Note the pivot point. Not Perry Ellis, not Duckie Brown: Perry by Duckie. That's key. Finessing the interplay between Perry Ellis—not the moribund label of recent years, but the late designer, who in the seventies and eighties was a triumvir of American sportswear, mentioned in the same breath as Calvin and Ralph—and Duckie Brown is the challenge set for newly appointed creative directors Steven Cox and Daniel Silver. "We're a little damned if we do, damned if we don't," said Silver. "People are going to go, 'It's very Perry, where's Duckie?'; people are going to go, 'It's very Duckie, where's Perry?'"

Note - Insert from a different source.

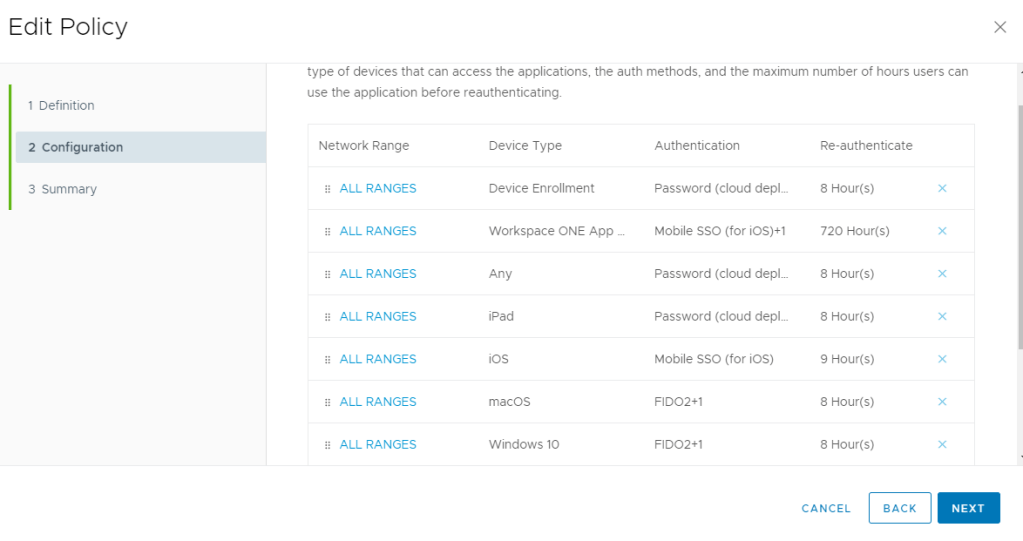Delete the Workspace ONE App rule
Screen dimensions: 1023x541
(942, 231)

Duckie is decadent. There's no menswear designer working harder against the grain in New York than Steven Cox, Silver's partner. Perry was, too. But though he was playful and witty about tradition—at today's show an industry veteran who worked alongside him remembered the word most often applied to his clothes was "quirky"—he largely operated within, rather than against, convention. The tag "American sportswear" still hangs (and hangs accurately) on his work. Not so Cox's. "American sportswear seems to me, like, 1960-something," he said. "I was born in England. I don't know about cheerleaders, I didn't go to a prom. I have no reference that a lot of American designers do."

Duckie's opening salvo for Perry was neither an all-out attack on orthodoxy nor a bland imitation of the original. Instead, Cox and Silver took a very Perry concept—tonal dressing, in the very Perry color of khaki—and played it from every angle. "We wanted to show every shade of khaki," Cox said. "I had this idea of an army of khaki." He goosed shades from the standard that, by the end, surprised you with their breadth, riding a gradient wave from wheat to gold to spice to stone to dusty rose.

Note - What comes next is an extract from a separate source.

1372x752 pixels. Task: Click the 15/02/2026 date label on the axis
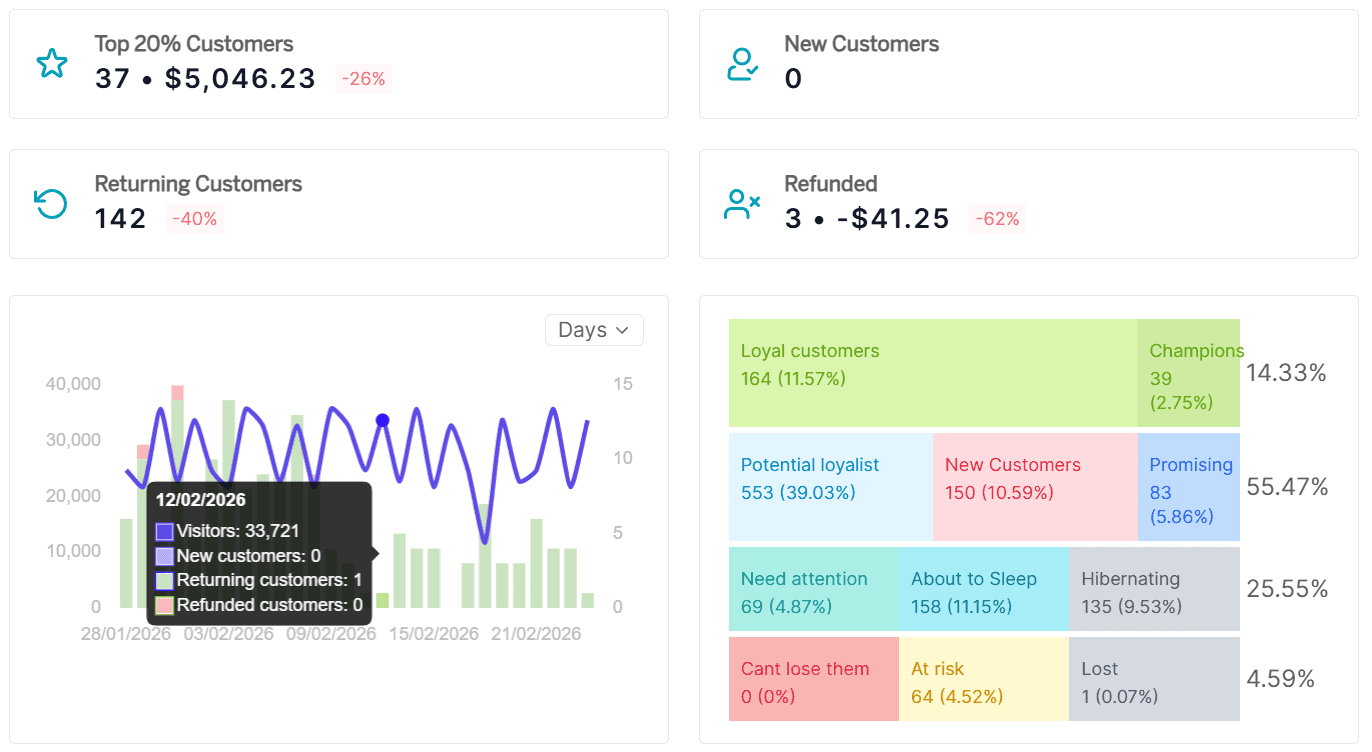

The pieces themselves tweaked proportion—the short jackets Ellis favored (a mac, a back-bowed trench); the drop-crotch "curved trouser" that's all Brown. There were plays on classic Ellis motifs, like dots, both outspoken (a dotted sweater) and subtler (the microdot motif on a raglan bomber and pleated short). Whoever could claim credit for them, there were some great, approachable pieces: a caban and a work jacket in a heavy, striped canvas more often used as a luggage fabric; a buttery suede bomber; trousers in windowpane checks and plaids. All in all, this was a considered and commendable first step. What's next? To be continued. Which is to say, dot, dot, dot.